Davidson tied learnability (of a language) to finitude of the *lexicon*;
then he stressed the potential infinity of expressions that could be
understood by a finite being, and concluded that there must be some
finitely stateable, effective method for assigning interpretations to
expressions. Given the potential infinity of interpretable expressions,
the method in question (according to Davidson) would be inductive or
recursive. And that led him to stress the Tarskian method of inductively
generating truth-conditions for sentences of an object language.

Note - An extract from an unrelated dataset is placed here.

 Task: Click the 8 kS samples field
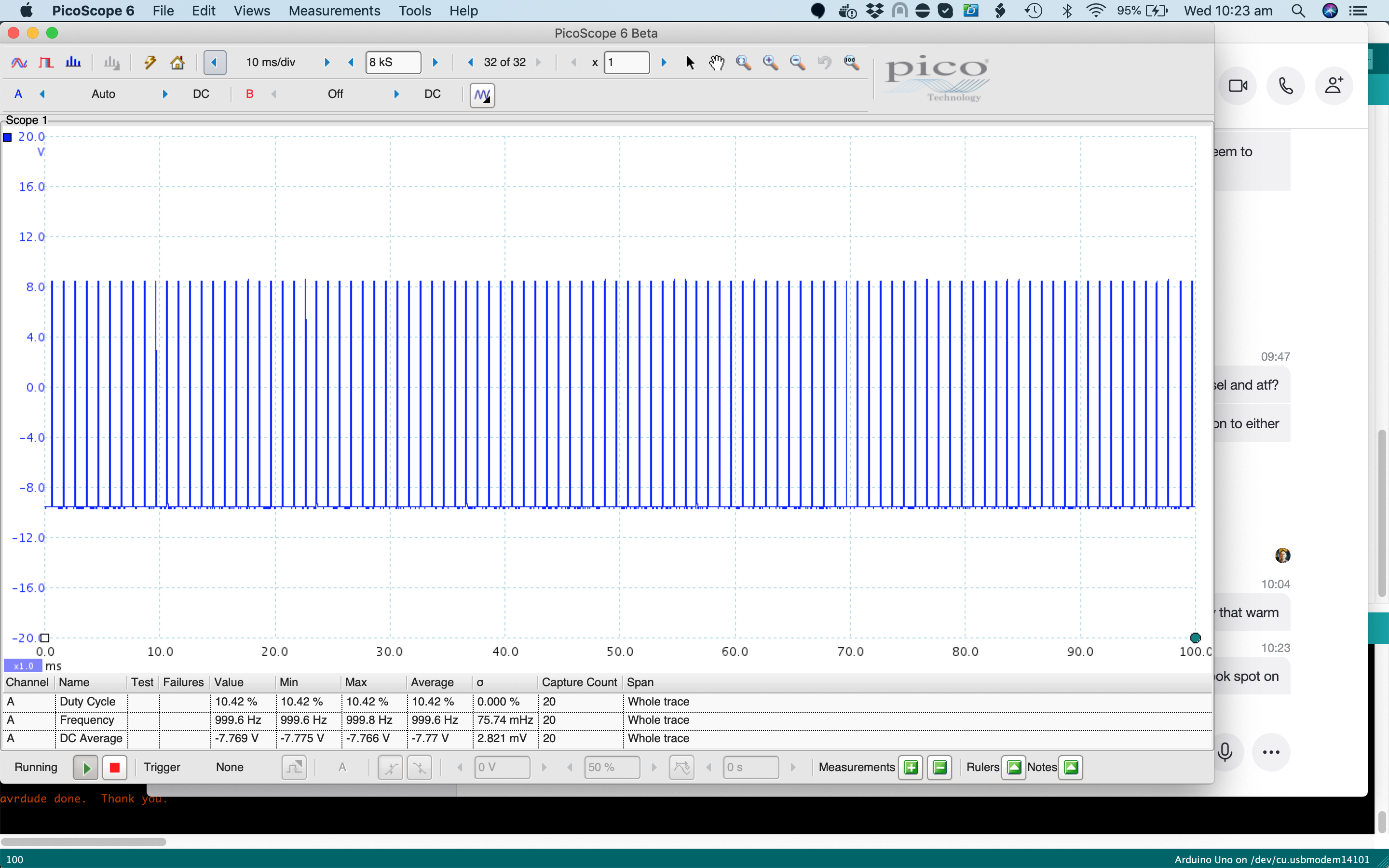coord(393,63)
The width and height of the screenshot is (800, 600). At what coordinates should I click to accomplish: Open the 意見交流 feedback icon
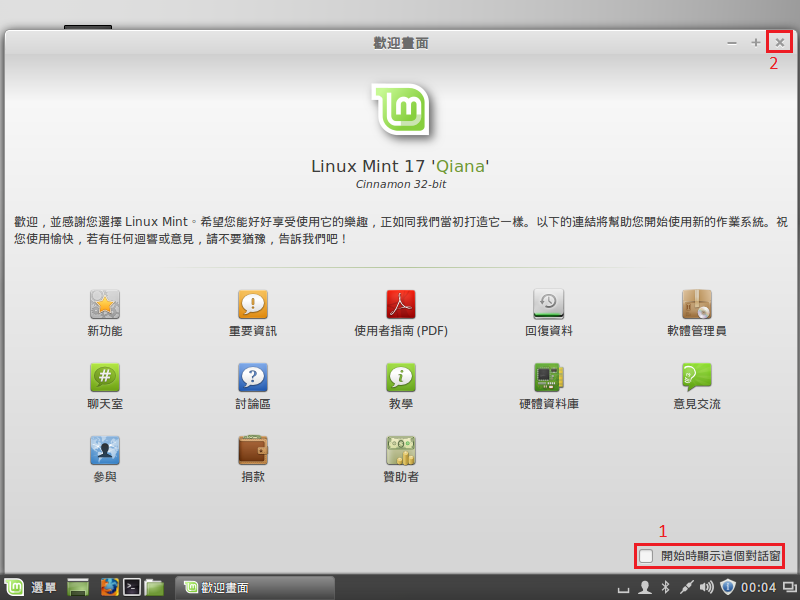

The lexicon of extra-logical expressions in the language of first-order
arithmetic is finite. Indeed, there are only four such expressions: 0, s,
+ and x . Then there are (say) four connectives, two quantifiers, and
the identity predicate. The need for infinitely many variables (for the
formation of arbitrarily long but finite quantified sentences) can be
ignored here; a similar problem would arise for natural languages, with
anaphoric pronouns within sentences of increasing length. Formal grammar
provides an effective method for determining, of any finite string of
symbols, whether it is a well-formed sentence in the language of Peano
arithmetic.

So: the *language* of Peano arithmetic is learnable, in Davidson's sense.
But what about the *theory*? Here, we need to distinguish between the set
of all first-order truths in the standard model, and the set of theorems
provable from the Peano axioms. I claim only that the latter theory is
learnable, in any reasonable sense of "learnable". A theory can be
learnable without theoremhood in that set being effectively decidable. All
that has to be learned is (i) a method for recognizing, of any given
sentence of the language, whether it is an axiom of the theory; and (ii)
the permissible forms of primitive steps of inference by means of which
theorems can be proved from axioms. Together, (i) and (ii) ensure that we
have (iii) an effective method for determining, of any given finite
piece of discourse P, and any given sentence S, whether P is a proof of S
from the axioms of Peano arithmetic.

As finite beings we can obviously acquire both (i) and (ii), hence (iii).
And this is the case despite the fact that the first-order theory of Peano
arithmetic is not finitely axiomatizable.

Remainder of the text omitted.